Steinhoff might also have been mindful of the activist sideswipe of its bid for Poundland. Its 222 pence per share offer last month represented a 40 percent premium to Poundland’s closing share price on the day before Steinhoff’s interest emerged, which looked decent but not excessive.

But since Poundland recommended the offer, activist Elliott Associates has built a 17.5 percent stake in the company. Since Steinhoff requires approval from 75 percent of the shares it doesn’t already own for the deal to go through, there’s now a risk it might need to raise its offer. Elliott isn’t now in a position to force this, but it isn’t too far off buying the additional shares it needs to get there. A recent pickup in the share price above the offer level suggests there’s an expectation building that the offer will get increased.

So with a fuller offer for Mattress Firm, Steinhoff may have been hoping to avert a similar activist intervention.

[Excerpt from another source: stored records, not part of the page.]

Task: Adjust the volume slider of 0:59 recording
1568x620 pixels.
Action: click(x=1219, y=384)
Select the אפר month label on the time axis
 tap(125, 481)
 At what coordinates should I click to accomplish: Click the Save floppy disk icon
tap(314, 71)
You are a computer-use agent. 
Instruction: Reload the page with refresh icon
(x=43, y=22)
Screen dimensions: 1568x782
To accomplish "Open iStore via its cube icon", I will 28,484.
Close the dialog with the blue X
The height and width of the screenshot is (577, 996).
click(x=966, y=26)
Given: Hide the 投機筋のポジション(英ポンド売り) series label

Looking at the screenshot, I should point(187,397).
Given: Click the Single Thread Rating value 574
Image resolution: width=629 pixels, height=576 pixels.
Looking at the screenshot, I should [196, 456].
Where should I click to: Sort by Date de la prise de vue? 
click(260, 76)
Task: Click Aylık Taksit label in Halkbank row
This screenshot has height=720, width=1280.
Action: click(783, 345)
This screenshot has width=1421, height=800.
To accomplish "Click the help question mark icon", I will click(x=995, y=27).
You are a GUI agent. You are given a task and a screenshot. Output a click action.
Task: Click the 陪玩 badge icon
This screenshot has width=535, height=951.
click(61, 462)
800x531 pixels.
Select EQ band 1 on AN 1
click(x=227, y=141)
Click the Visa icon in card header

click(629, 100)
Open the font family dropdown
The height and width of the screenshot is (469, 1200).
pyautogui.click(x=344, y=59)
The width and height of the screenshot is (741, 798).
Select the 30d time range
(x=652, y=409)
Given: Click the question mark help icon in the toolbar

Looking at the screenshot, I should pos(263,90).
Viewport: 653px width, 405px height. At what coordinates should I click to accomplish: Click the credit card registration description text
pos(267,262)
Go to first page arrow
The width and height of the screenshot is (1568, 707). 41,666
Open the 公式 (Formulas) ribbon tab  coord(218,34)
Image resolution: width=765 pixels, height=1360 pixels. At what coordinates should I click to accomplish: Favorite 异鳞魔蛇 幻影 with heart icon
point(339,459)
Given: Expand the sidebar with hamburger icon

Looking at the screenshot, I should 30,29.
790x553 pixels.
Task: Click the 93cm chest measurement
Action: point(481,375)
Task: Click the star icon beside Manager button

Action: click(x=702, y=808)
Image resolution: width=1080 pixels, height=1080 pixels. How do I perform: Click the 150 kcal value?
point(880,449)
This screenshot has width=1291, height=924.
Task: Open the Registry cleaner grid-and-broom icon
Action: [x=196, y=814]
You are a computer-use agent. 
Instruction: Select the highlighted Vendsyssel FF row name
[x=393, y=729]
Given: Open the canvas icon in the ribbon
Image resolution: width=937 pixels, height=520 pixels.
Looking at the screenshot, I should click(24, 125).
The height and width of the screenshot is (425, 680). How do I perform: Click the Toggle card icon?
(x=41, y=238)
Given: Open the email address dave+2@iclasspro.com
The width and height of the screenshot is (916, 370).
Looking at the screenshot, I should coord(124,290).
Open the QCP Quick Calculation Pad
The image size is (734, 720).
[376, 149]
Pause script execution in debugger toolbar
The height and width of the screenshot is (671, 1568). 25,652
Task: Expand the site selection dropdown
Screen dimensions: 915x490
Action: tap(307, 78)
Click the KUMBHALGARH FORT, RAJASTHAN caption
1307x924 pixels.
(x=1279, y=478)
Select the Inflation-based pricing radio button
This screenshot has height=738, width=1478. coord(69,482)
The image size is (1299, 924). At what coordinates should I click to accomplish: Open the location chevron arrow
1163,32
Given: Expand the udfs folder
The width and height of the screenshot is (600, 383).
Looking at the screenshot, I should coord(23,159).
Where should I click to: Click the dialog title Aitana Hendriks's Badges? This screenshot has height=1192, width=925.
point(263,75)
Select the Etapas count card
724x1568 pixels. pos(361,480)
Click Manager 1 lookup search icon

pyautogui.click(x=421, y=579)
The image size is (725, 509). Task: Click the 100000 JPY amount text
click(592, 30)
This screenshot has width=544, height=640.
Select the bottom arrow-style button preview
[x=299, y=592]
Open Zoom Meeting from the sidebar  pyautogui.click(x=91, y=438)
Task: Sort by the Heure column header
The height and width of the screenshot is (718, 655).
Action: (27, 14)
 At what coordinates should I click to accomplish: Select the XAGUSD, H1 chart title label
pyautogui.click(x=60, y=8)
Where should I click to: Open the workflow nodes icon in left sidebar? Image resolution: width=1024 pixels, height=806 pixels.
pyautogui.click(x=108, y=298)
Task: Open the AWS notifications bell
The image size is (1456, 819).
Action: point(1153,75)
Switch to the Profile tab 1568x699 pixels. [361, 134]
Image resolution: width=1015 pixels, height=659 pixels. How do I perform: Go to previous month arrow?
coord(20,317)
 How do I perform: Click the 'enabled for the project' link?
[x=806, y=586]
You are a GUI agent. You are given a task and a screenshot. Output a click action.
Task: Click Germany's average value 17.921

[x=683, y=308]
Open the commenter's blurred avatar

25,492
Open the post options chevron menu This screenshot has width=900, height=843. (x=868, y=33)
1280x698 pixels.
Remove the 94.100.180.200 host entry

In fact, as our Gadfly colleague Gillian Tan has noted, activist funds have been pressing Mattress Firm to enhance shareholder value. They should be satisfied with Steinhoff’s chunky premium. But that is not guaranteed.

When it comes to Poundland, Steinhoff has some room to raise its offer without being too profligate. Its offer is at 18 times 2017 earnings, around Poundland’s average over the past two years and should generate an estimated first-year return of 6 percent. Potential for synergies might justify going higher.

Steinhoff hasn’t detailed its projected cost savings or revenue gains in either transaction. That avoids handing the boards of target companies or activist shareholders fodder to push for a higher price.

But it also forces Steinhoff to rely on investors’ good will, and management will have to show that it’s not fallen asleep on the job.